Des cloches belges dans des églises du Puy-de-Dôme
Lors de la dernière séance de l’Académie des sciences, belles-lettres et arts de Clermont-Fd (*), Pierre M. Ganne a présenté une communication sur les cloches exogènes du Puy-de-Dôme et notamment celle de la chapelle de Corne à Bourg-Lastic.
Une conférence qui s’est révélée pleine de surprisesEn effet, Pierre M. Ganne, habitant Giat, a commencé ses recherches en s’intéressant à la cloche d’une chapelle de la commune de Bourg-Lastic. Très rapidement ses investigations vont l’amener à étendre son enquête campanaire. Et les résultats sont surprenants : plusieurs cloches du département viennent de Belgique et seraient issues du marché de l’occasion.« Au nord de Bourg-Lastic, la restauration récente de la chapelle du hameau de Corne a permis la dépose de son unique cloche, datée de 1690. Oubliée des inventaires campanaires, son inscription révèle que son commanditaire fut un abbé du Neufmoustier, une ancienne abbaye dont les vestiges sont aujourd’hui intégrés dans la ville d’Huy, à mi-chemin entre Namur et Liège, en Belgique. »
Origine insolite« Solidement établie à près de 600 km de distance, cette origine insolite ne peut manquer de surprendre et soulève la question des autres cloches étrangères au département du Puy-de-Dôme.
Car la cloche belge de Corne n’est pas un cas unique et isolé ! Une autre cloche, elle aussi inédite, est aujourd’hui conservée à Clermont-Ferrand, au lycée privé Godefroy-de-Bouillon, où elle a longtemps servi de cloche d’appel des élèves. Son inscription révèle qu’un certain Van den Gheyn l’a fondue en 1725. Le même nom se retrouve dans le clocher de l’église de Busséol, où une cloche armoriée de 1791 révèle, cette fois, l’origine de cette famille de fondeurs, installée à Louvain !À ce petit ensemble de trois cloches, provenant assurément des Pays Bas espagnols, comme on les appelait alors, peuvent être encore ajoutées deux autres cloches signées Corsin, aujourd’hui dans les églises de Gelles et de Saint-Nectaire, mais fondues à Lille ! En plus de la distance déjà surprenante avec leur lieu de fabrication, le doute n’est plus permis avec la dédicace de la cloche de Gelles, qui évoque un commanditaire de la région lilloise, lui aussi à près de 500 km ! »
Avant la Révolution« Toutes ces cloches sont antérieures aux périodes révolutionnaires, bien connues pour les avoir descendues, brisées, fondues. Leur masse peut être estimée entre 25 et 85 kg chacune, à l’exception de la cloche de Saint-Nectaire, qui doit avoisiner les 400 kg. Ces poids, relativement raisonnables, ont dû faciliter leur manutention et donc leur déplacement. Ils expliquent aussi pourquoi ces “petites” cloches ont fini par échapper à la fonte, la quantité de matériau récupérable était sans doute bien moins intéressante que des cloches de plusieurs centaines de kilos. »
Marché de l'occasion« Quoi qu’il en soit, ce petit corpus de cinq cloches, totalement déconnectées de leur lieu d’origine et dont le remploi est désormais attesté, a parcouru une distance considérable de plusieurs centaines de kilomètres pour se retrouver dans le département du Puy-de-Dôme.
Cette concentration inhabituelle autorise l’hypothèse d’une véritable filière d’importation, permettant d’écouler des cloches usagées, sans doute à un moindre coût. En l’état actuel des recherches, ce marché campanaire de l’occasion semble actif dans la seconde moitié du XIXe siècle » conclut Pierre M. Ganne.

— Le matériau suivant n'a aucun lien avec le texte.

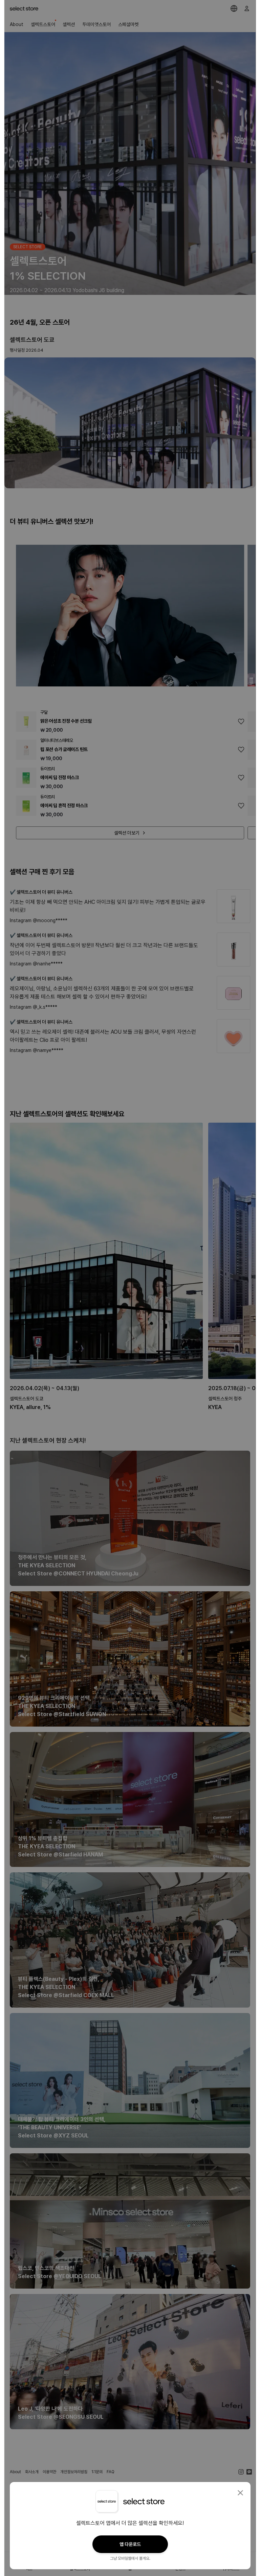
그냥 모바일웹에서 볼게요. (130, 2558)
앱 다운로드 (130, 2544)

En 1995, l’Académie a publié un ouvrage de référence sur les cloches du département, d’après l’inventaire établi par le chanoine Bernard Craplet, complété et mis en forme par Pierre-François Aleil. Contact : 19 rue Bardoux, à Clermont. Tél. : 04.73.92.22.51.

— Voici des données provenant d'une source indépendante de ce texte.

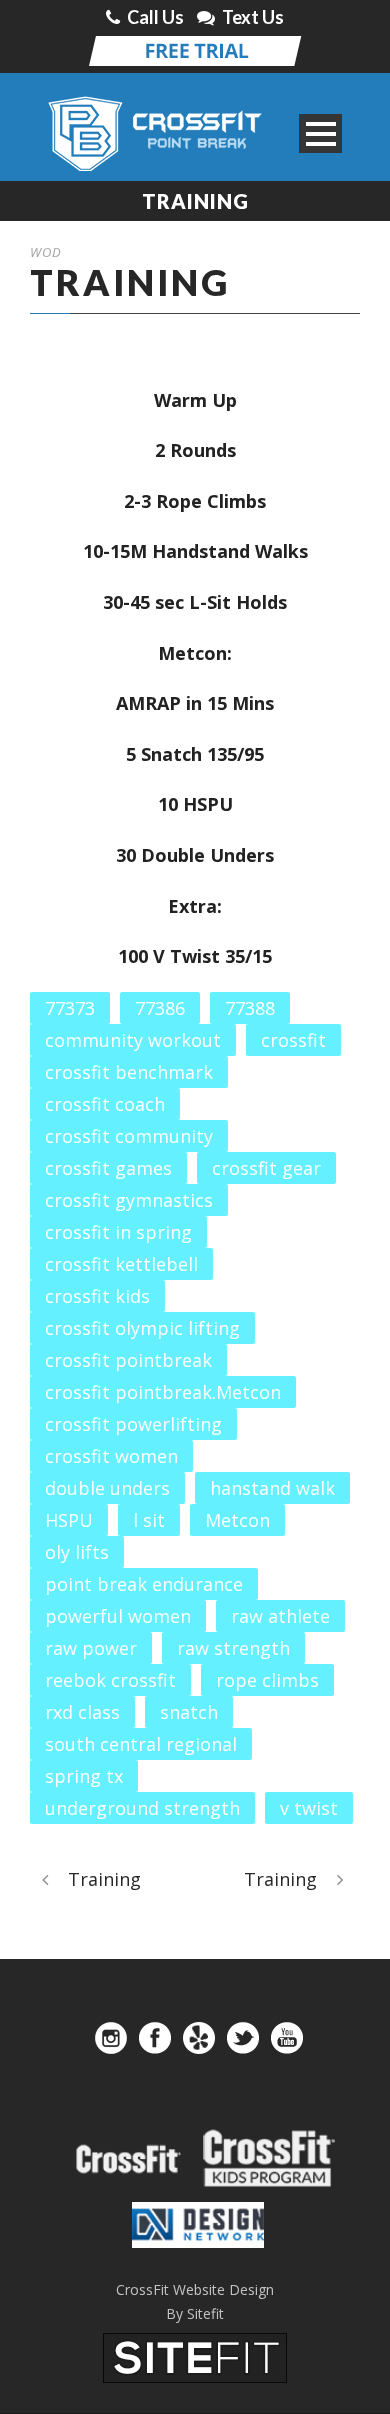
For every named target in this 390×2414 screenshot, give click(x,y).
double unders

Des nouvelles de l'AcadémieL'assemblée générale des membres titulaires de l'Académie des sciences, belles lettres et arts de Clermont-Ferrand ainsi que la séance du mercredi 2 décembre 2020 à la mairie de Clermont-Ferrand, salle Michel de l'Hospital, sont annulées. Si les conditions sanitaires le permettent la prochaine séance de l'Académie aura lieu le mercredi 6 janvier 2021 à 16 h 30. Charles Lemarchand fera une communication sur la loutre à contre-courant.